'Youth World Cup' to tackle HIV

By staff writers
March 26, 2010

A coalition of grass roots organisations is supporting a unique five-day youth football tournament to promote positive social education about HIV prevention and treatment amongst young people at high risk, ahead of the 2010 World Cup.

The groups including Christian Aid partner PACSA (Pietermaritzburg Agency for Christian Social Awareness), TackleAfrica and Alive & Kicking, point out that the host nation has the highest rate of HIV on the planet; an estimated 5.4 million people accounting for one fifth of all cases globally.

Named Bopha Siyakshona - meaning ‘build the nation, one youth at a time’ – the pioneering football tournament will take place between 5 - 10 April in the KwaZulu-Natal province, strategically located near Durban where a new stadium is under construction.

It will link 300 British, German and South African youths, from hugely diverse social, cultural, religious and ethnic backgrounds.

"With football’s potential to unite and influence, the key aims of the football tournament are to reduce HIV transmission and increase HIV testing, to fight stigma and discrimination, to promote youth leadership and development, and to help break down social barriers by exposing youth to different backgrounds, people, peers and situations,” explained Rachel Baggaley, Head of Christian Aid’s HIV Team.

“South Africa desperately needs more funding for HIV prevention and care, and in the KwaZulu-Natal province alone 39% of the population are HIV-positive, so we hope that the tournament will not only galvanise and prioritise the South African economy but also its HIV programmes.”

The Fair Trade footballs to be used in the tournament have been sourced from Alive & Kicking, with youth-friendly educative health messages relating to HIV and TB printed on the balls.

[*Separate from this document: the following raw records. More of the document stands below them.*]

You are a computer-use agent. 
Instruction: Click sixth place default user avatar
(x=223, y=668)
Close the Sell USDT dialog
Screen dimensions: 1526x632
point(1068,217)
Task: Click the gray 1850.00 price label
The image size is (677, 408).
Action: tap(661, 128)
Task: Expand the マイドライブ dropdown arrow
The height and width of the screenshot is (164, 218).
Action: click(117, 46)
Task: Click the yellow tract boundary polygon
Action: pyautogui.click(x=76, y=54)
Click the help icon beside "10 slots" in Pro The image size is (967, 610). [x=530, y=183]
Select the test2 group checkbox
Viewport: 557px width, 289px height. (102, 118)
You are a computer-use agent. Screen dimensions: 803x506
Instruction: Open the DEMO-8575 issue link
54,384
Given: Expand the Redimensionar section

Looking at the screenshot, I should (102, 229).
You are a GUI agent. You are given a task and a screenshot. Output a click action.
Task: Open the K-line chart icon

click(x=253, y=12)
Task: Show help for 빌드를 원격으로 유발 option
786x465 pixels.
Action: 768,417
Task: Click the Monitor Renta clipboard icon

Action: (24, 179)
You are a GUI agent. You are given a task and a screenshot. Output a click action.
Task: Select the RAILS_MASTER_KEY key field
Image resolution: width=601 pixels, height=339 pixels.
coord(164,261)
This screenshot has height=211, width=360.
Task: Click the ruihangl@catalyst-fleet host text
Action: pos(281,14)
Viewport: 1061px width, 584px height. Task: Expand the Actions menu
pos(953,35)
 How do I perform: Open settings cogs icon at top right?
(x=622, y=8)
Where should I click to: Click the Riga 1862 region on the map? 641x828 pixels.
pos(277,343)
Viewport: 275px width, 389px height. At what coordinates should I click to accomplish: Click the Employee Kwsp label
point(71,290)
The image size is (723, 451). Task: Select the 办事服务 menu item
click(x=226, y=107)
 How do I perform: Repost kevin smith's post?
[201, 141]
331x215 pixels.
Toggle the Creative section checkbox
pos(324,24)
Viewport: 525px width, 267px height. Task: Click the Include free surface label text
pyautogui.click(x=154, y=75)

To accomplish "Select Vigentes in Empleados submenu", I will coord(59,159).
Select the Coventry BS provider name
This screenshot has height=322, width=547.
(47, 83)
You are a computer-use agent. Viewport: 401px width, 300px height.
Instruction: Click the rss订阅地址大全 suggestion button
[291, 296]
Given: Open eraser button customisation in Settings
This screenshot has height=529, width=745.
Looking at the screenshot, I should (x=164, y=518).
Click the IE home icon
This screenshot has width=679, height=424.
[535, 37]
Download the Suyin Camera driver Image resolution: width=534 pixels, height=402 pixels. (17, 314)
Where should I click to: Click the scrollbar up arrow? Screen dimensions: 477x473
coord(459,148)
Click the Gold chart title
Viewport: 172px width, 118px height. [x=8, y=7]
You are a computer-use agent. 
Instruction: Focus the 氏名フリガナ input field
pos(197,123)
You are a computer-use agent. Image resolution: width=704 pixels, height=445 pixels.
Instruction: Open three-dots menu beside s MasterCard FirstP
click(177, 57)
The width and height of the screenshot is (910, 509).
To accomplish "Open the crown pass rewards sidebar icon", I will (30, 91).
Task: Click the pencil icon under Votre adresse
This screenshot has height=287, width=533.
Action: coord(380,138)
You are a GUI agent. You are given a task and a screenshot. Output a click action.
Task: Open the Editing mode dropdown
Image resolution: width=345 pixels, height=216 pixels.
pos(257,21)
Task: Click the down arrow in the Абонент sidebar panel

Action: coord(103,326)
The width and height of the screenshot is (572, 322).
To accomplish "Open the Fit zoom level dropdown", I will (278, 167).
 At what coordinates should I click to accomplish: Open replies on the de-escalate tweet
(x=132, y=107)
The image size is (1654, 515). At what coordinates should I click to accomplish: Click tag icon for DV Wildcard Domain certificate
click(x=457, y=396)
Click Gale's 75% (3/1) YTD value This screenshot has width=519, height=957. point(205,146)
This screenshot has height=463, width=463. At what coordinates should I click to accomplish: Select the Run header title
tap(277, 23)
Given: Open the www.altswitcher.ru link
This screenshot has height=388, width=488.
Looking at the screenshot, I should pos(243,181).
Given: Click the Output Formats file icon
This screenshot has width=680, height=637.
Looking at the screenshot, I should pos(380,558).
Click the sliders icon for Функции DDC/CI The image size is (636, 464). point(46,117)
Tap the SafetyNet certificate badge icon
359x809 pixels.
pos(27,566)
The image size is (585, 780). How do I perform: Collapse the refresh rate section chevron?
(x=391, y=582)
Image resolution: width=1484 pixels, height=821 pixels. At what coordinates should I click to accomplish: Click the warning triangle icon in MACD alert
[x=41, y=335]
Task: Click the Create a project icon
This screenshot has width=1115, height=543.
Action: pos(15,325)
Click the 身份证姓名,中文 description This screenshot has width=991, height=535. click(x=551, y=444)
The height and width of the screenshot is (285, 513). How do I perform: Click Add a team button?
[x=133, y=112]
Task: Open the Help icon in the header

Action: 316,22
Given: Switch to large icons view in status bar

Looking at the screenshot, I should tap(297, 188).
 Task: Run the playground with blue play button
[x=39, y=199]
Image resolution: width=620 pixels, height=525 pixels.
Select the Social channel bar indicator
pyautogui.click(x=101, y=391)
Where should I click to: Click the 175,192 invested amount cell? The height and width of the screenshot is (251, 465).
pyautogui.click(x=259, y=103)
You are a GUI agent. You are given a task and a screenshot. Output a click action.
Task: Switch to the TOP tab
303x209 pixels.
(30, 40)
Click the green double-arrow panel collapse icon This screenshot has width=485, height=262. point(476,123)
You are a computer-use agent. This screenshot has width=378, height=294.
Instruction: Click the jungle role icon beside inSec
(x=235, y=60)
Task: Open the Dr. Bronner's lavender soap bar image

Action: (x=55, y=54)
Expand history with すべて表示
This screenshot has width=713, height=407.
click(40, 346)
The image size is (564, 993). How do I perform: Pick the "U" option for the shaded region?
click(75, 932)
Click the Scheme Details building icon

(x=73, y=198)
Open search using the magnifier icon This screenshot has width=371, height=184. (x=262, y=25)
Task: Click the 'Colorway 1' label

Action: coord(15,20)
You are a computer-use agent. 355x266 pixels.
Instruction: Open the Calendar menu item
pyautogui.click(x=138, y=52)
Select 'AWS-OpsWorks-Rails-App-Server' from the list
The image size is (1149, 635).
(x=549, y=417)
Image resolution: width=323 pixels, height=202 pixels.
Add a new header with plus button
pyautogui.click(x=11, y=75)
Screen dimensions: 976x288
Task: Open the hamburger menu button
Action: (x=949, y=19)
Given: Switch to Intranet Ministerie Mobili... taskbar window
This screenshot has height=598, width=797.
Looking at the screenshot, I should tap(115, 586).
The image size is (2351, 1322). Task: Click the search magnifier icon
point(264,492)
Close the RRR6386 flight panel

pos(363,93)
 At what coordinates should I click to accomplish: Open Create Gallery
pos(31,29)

“This tournament is an excellent example of a programme that is maximising its impact in Africa through sourcing balls that are made and designed by previously unemployed workers across Africa, 55% of whom had never been in formal employment,” said Will Prochaska, director of Alive & Kicking.

Each participant of the tournament will also have the opportunity to take home one of the balls, helping to further spread positive health messages across their community and family networks.

“We are delighted to be involved with The Footballs for Life Project in South Africa and can’t wait to get started!” said Ben Maitland, chairman of TackleAfrica, a UK-based organisation that uses football as a vehicle to increase young people's understanding of HIV in their communities.